Write out exactly the lines of the entries below from the one holding "Task: Click the page" to the one holding "Click the Next", inclusive, and leave out all other lines.

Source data
Start of Block
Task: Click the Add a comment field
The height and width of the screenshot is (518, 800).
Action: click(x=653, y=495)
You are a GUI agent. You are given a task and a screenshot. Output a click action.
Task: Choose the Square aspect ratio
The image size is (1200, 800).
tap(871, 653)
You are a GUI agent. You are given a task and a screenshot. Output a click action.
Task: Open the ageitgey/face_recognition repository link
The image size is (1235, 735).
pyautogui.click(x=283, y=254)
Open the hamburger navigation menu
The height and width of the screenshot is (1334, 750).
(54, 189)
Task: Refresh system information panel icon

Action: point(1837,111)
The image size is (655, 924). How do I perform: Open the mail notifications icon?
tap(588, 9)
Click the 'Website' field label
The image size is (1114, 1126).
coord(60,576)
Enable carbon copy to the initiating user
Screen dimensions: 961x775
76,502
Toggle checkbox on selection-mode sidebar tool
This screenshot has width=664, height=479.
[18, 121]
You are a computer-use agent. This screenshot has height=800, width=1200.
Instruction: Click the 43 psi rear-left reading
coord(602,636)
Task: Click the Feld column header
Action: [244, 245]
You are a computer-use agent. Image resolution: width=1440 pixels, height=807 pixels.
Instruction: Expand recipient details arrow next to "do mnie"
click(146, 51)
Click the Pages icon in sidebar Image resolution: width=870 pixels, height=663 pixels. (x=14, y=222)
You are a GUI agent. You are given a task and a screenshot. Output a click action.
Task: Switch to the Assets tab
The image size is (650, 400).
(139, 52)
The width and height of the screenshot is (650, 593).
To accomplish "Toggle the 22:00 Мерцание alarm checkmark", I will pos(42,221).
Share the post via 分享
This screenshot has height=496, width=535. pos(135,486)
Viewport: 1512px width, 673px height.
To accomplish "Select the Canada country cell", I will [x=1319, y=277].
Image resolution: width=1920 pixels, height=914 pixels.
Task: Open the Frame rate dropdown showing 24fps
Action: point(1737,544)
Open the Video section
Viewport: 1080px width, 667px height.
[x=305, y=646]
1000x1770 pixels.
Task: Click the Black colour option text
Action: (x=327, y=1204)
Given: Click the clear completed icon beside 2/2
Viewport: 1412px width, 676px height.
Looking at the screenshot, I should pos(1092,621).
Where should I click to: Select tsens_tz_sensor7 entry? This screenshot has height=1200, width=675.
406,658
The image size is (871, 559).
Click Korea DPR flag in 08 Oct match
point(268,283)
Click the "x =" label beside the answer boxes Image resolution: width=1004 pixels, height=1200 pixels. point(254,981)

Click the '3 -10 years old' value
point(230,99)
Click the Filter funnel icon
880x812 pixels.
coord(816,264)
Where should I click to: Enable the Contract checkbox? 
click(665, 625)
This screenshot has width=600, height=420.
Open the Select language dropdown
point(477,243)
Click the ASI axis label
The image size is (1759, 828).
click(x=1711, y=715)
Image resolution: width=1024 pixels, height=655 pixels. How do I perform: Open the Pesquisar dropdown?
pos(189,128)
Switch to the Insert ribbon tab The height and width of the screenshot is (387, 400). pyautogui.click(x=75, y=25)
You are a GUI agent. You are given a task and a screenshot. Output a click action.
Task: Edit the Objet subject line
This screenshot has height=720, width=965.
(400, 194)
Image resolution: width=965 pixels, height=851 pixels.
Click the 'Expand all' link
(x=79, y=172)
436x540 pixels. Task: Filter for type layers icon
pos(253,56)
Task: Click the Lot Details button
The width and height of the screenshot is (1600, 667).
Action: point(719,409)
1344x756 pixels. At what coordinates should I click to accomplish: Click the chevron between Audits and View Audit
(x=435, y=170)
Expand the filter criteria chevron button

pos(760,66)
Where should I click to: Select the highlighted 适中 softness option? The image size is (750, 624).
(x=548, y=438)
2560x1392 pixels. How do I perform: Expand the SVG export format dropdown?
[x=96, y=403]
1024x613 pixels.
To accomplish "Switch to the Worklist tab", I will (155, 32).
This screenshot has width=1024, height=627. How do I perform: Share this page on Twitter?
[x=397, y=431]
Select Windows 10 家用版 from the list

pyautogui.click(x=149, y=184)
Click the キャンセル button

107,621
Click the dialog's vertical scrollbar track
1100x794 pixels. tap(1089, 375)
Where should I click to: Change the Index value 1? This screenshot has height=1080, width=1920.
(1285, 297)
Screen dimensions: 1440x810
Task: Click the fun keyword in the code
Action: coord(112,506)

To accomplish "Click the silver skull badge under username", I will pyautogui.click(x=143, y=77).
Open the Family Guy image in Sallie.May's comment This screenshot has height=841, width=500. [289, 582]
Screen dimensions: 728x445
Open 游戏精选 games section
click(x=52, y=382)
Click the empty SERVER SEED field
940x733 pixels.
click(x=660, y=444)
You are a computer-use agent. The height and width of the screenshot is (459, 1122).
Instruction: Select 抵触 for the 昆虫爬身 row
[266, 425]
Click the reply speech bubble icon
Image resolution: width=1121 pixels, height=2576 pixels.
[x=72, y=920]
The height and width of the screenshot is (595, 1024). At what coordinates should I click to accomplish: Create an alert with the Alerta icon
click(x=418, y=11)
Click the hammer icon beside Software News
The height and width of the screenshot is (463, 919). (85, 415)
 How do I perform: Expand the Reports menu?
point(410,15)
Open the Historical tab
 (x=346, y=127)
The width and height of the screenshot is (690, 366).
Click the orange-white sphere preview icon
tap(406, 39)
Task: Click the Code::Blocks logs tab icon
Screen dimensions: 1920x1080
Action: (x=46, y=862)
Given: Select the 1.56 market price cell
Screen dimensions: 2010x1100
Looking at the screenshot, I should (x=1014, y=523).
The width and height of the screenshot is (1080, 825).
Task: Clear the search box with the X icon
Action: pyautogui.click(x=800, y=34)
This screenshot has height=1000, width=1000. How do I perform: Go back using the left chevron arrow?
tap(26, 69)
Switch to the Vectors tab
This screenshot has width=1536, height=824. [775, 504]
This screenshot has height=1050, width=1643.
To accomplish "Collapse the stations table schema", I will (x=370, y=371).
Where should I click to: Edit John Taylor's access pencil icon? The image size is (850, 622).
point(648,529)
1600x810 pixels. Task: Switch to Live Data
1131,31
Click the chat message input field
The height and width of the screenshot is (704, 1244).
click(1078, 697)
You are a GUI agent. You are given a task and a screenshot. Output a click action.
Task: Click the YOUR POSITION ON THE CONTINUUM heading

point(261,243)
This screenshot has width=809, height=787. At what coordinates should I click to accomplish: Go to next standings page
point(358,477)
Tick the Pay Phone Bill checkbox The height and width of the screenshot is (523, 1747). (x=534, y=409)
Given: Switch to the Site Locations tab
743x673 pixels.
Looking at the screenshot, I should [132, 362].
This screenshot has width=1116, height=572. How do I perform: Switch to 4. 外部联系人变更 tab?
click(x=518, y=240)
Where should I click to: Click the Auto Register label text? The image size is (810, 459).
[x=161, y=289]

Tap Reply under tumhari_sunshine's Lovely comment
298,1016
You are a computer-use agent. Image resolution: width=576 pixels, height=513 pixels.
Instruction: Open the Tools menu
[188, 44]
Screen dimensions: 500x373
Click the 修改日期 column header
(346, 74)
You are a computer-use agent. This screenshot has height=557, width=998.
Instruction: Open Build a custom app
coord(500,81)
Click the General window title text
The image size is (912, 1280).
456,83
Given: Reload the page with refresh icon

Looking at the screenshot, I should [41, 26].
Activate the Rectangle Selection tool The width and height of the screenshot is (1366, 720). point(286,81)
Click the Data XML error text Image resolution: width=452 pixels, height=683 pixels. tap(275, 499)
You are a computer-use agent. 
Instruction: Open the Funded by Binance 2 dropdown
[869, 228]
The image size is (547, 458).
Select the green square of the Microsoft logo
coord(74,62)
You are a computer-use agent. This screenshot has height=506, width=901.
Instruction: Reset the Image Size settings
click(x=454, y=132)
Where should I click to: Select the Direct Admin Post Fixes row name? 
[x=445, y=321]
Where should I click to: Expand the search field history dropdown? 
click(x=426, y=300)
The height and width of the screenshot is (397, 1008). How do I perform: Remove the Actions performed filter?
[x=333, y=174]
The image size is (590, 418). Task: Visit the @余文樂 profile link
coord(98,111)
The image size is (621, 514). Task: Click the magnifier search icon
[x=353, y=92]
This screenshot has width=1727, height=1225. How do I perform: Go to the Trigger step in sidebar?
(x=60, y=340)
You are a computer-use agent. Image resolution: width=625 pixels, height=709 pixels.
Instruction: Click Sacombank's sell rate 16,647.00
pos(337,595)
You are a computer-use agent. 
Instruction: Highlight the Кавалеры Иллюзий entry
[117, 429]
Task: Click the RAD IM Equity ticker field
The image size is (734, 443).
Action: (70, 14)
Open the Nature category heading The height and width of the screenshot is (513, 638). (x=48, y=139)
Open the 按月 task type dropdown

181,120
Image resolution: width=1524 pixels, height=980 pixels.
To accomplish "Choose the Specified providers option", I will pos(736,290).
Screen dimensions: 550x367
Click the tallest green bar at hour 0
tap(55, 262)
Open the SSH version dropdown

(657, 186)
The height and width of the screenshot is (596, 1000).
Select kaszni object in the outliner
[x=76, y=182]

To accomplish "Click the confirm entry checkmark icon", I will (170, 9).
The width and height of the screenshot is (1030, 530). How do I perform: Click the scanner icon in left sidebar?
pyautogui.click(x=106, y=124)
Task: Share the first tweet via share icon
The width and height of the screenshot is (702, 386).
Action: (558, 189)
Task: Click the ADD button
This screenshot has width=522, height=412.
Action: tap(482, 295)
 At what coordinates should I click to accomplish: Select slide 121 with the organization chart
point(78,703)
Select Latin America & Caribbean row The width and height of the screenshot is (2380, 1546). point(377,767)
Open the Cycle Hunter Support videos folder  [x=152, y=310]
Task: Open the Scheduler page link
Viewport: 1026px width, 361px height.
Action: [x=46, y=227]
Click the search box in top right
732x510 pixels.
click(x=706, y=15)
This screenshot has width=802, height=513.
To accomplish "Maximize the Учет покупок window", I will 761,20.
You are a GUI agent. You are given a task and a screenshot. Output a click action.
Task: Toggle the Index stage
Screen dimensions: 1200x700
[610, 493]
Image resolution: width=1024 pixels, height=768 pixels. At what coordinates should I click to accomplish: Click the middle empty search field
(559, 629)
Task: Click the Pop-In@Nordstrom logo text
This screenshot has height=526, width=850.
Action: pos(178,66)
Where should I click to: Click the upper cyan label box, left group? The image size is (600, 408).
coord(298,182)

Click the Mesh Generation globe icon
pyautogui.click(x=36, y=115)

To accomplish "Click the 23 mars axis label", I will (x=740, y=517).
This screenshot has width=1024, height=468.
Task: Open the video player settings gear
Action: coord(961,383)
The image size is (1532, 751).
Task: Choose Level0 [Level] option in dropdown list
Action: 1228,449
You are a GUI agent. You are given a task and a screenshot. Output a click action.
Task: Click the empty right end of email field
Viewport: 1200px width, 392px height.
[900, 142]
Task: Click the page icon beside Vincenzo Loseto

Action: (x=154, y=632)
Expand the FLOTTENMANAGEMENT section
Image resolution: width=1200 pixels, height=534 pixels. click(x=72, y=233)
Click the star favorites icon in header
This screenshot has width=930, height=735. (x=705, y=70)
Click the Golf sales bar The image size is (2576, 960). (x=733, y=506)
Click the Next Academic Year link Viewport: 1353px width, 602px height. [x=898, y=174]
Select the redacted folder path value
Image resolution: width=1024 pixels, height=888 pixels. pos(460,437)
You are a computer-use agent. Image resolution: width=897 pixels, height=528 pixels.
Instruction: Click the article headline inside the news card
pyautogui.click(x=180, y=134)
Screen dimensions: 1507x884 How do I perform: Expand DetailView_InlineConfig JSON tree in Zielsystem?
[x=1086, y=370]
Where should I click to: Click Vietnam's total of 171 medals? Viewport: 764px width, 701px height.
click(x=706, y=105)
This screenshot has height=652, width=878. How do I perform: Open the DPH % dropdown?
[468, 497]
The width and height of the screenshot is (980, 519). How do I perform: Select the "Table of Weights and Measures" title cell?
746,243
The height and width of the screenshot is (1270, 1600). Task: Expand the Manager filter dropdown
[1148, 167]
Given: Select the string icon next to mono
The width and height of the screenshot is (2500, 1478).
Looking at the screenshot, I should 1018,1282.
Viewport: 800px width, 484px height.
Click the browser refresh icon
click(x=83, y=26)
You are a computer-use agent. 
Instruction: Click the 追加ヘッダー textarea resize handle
End of Block
Result
Task: Click the page icon beside Vincenzo Loseto

Action: (x=154, y=632)
Expand the FLOTTENMANAGEMENT section
Image resolution: width=1200 pixels, height=534 pixels. click(x=72, y=233)
Click the star favorites icon in header
This screenshot has width=930, height=735. (x=705, y=70)
Click the Golf sales bar The image size is (2576, 960). (x=733, y=506)
Click the Next Academic Year link Viewport: 1353px width, 602px height. [x=898, y=174]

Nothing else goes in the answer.